Text under study below:
Stems (20-)30-60(-90) cm; base reddish, glabrous. Leaves mostly on proximal 1/2 of stem; green leaves usually present on proximal 1/5 of stem at anthesis; basal leaves 0-8 at anthesis; cauline leaves (0-)3-8 at anthesis; petiole 0.5-8 cm. Leaf blade round, 1.5-4 × 2-6 cm, nearly glabrous; ultimate lobes 5-30, width 2-8 mm (basal), 1-4 mm (cauline); lobe width of proximal leaves less than 4 mm. Inflorescences 10-25-flowered, cylindric; pedicel sigmoid (proximally spreading, distally ascending), 1-4(-6.8) cm, glabrous to puberulent; bracteoles 2-6(-8) mm from flowers, green, linear, 4-6(-11) mm, ± puberulent. Flowers: sepals dark blue, nearly glabrous, lateral sepals spreading to reflexed, 9-16 × 3-7 mm, spurs horizontal to slightly ascending, often decurved apically, 12-18 mm; lower petal blades elevated, ± exposing stamens, 4-8 mm, clefts 1-4 mm; hairs centered, mostly between claw and base of cleft, white. Fruits 17-32 mm, 4-5.5 times longer than wide, glabrous. Seeds: seed coat cells ± brick-shaped, cell margins ± undulate, surfaces smooth. 2 n = 16.
Flowering late spring-early summer. Talus, cold desert scrub, often growing up through shrubs, low places where snow collects; 1300-2000 m; Calif., Idaho, Mont., Nev., Oreg., Utah.
End of Text under study.
#### What you need to do
a – List each state named in the range given in the plant description.
b – Set down, word for word, the stretch of the plant description from "Flowering late spring-early" through "Nev., Oreg., Utah.".
Stored data below:
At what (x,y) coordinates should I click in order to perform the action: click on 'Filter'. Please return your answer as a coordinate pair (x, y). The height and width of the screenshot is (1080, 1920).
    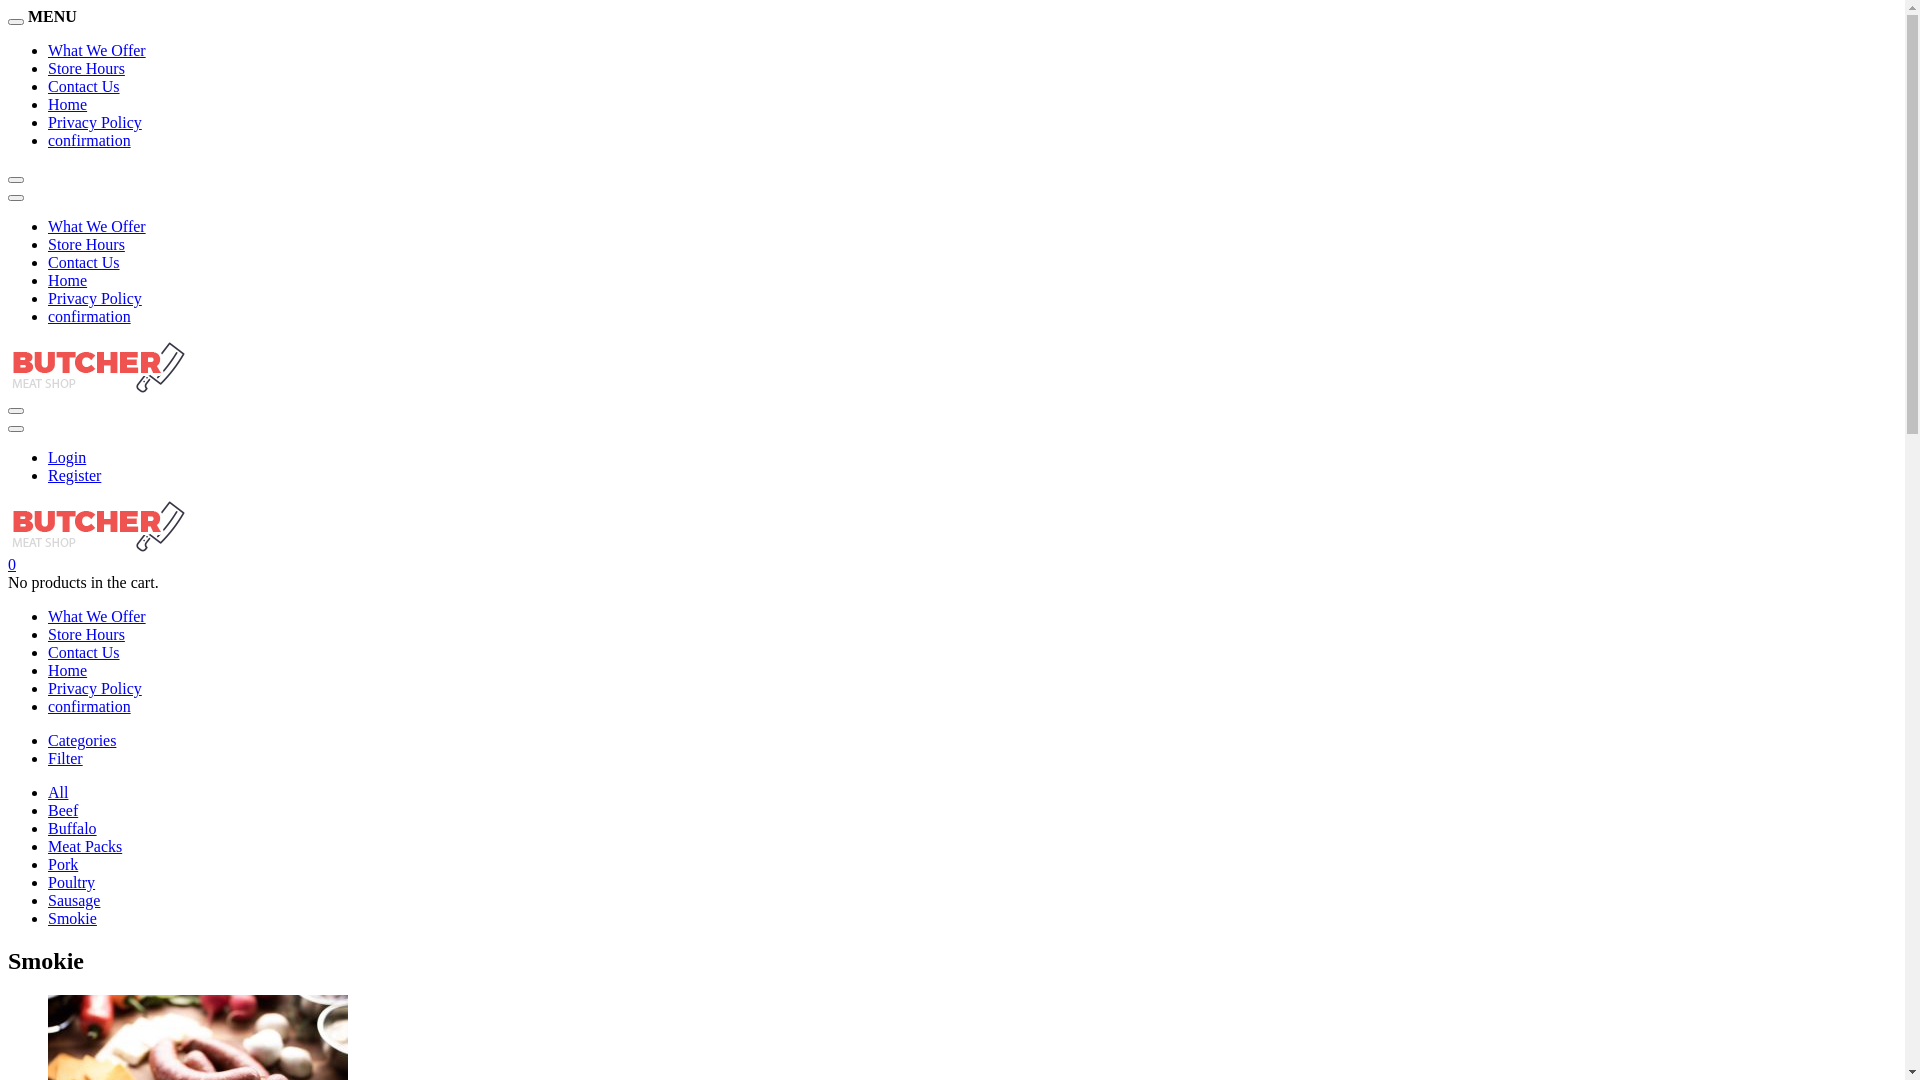
    Looking at the image, I should click on (65, 758).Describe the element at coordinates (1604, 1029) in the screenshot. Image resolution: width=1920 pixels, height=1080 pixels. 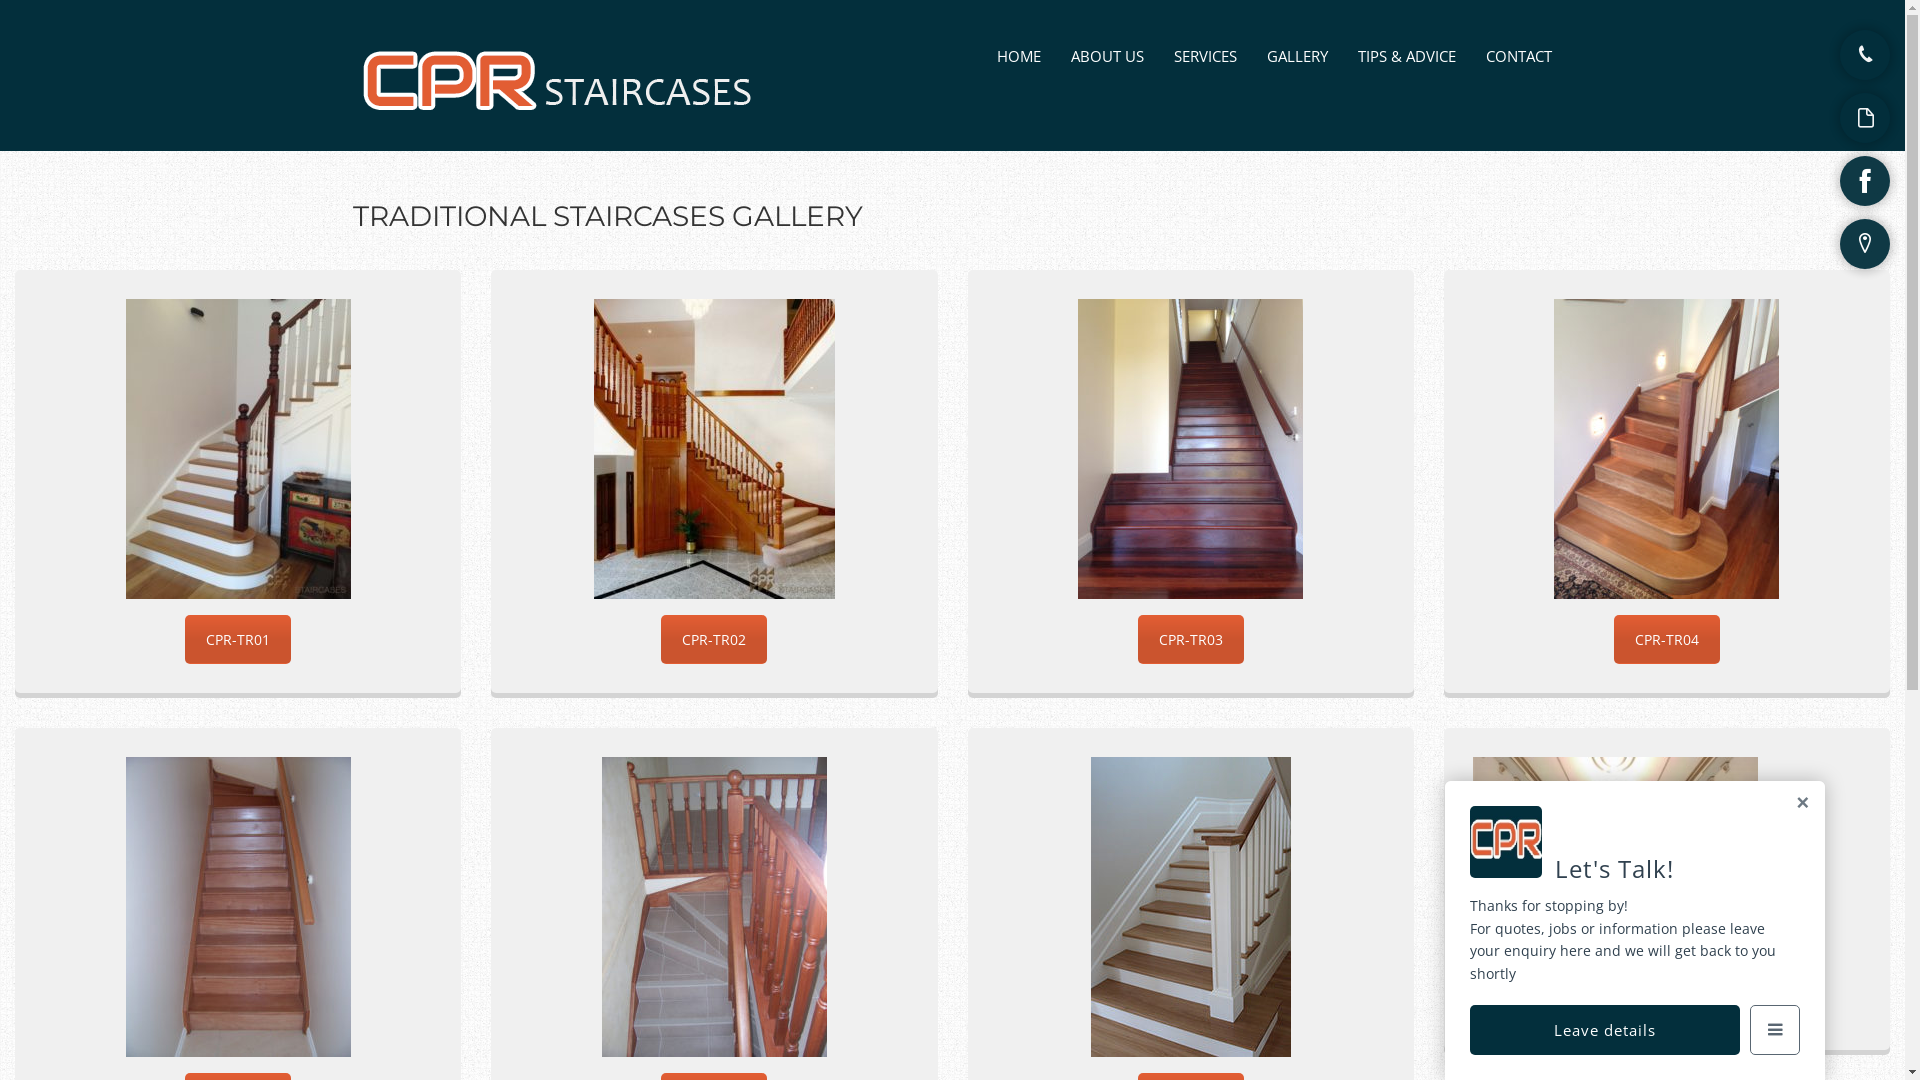
I see `'Leave details'` at that location.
End of Stored data.
#### Set of answers
a – Calif., Idaho, Mont., Nev., Oreg., Utah

b –
Flowering late spring-early summer. Talus, cold desert scrub, often growing up through shrubs, low places where snow collects; 1300-2000 m; Calif., Idaho, Mont., Nev., Oreg., Utah.